LOOK FOR BOLD for quick overview:
I want to control the index-time extraction for events linked to an accelerated data model...
I am relatively new to Splunk, and recently I've jumped into Accelerated Data Models. I understand a number of aspects about them already:
What I don't understand is how those summaries for the Accelerated Data Models are built. I understand that ADMs use tsidx files as the summaries of the raw data.
"Each search you run scans tsidx files for the search keywords and uses their location references to retrieve from the rawdata file the events to which those keywords refer. Splunk Enterprise creates a separate set of tsidx files for data model acceleration. In this case, it uses the tsidx files as summaries of the data returned by the data model."
What I don't understand is how the connection to the raw data and the .tsidx files is made. How are the .tsidx files formed from the event data?
When I look at the data models object hierarchy in settings I see the fields that it encompasses:
When I do a search like:
| datamodel Intrusion_Detection search
If I'm correct, it is giving me the search time extraction from indexes related to the accelerated model.
The problem is that I get a lot of fields that are useless in cyber security efforts. For instance, maybe I want to know the category of the different attacks that are occurring. It is a calculated field in my accelerated data model. The calculation goes - if( isnull(category) OR category="","unknown",category. This means it will return the category unless there is none. I also don't understand where it gets this variable "category". How is that being pulled from the raw data?
I get 100% unknowns is the problem.
Is this a problem of event tagging with the Common Information Model or somewhere else in the flow of ingested data? - https://wiki.splunk.com/images/4/45/Splunk_EventProcessing_v19_0_standalone.pdf
In the end here is what I want to know to fix this:
Additionally I understand that making more fields to pull out of the data also means for an increase in storage size on the indexer. I just want to figure this all out.😁
[EDIT]
Is there where I would use the App: Splunk Add-on Builder?

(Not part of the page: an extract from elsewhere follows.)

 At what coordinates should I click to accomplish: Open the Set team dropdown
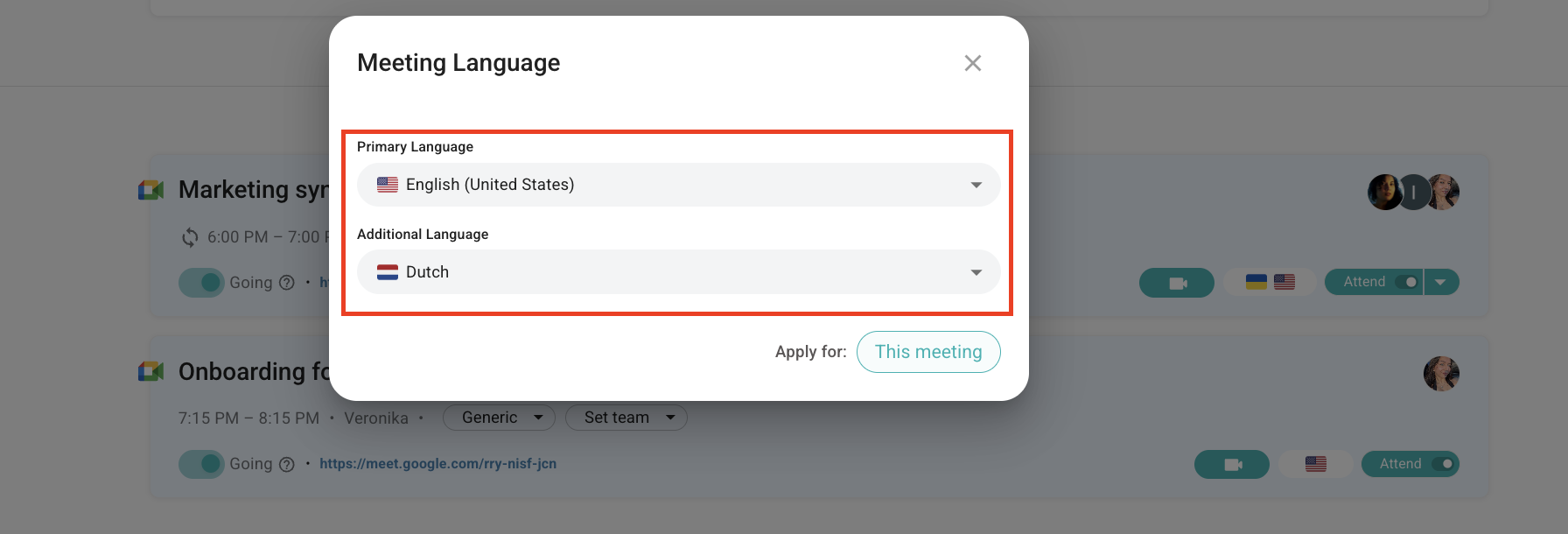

The datamodels are accelerated by splunk building and incrementally updating the summaries. The summaries are built by scheduled searches spawned by scheduler. By itself it has nothing to do with index-time extractions.
And about the various fields and so on - it's up to your admin (or data admin if you have separate role for this) to make your data CIM-compliant. CIM app on its own doesn't "do" anything. It just provides you with a schema to fill (you can compare it to an abstract classes in programming). It's the same schema for everyone using the app hence the name Common Information Model.
But now after you installed the CIM app you must make sure your data is properly matched to what CIM expects - must make sure that appropriate fields are calculated if they are not in your raw data and the events are tagged properly. With many TA-s it's done automatically by the app for given sourcetypes.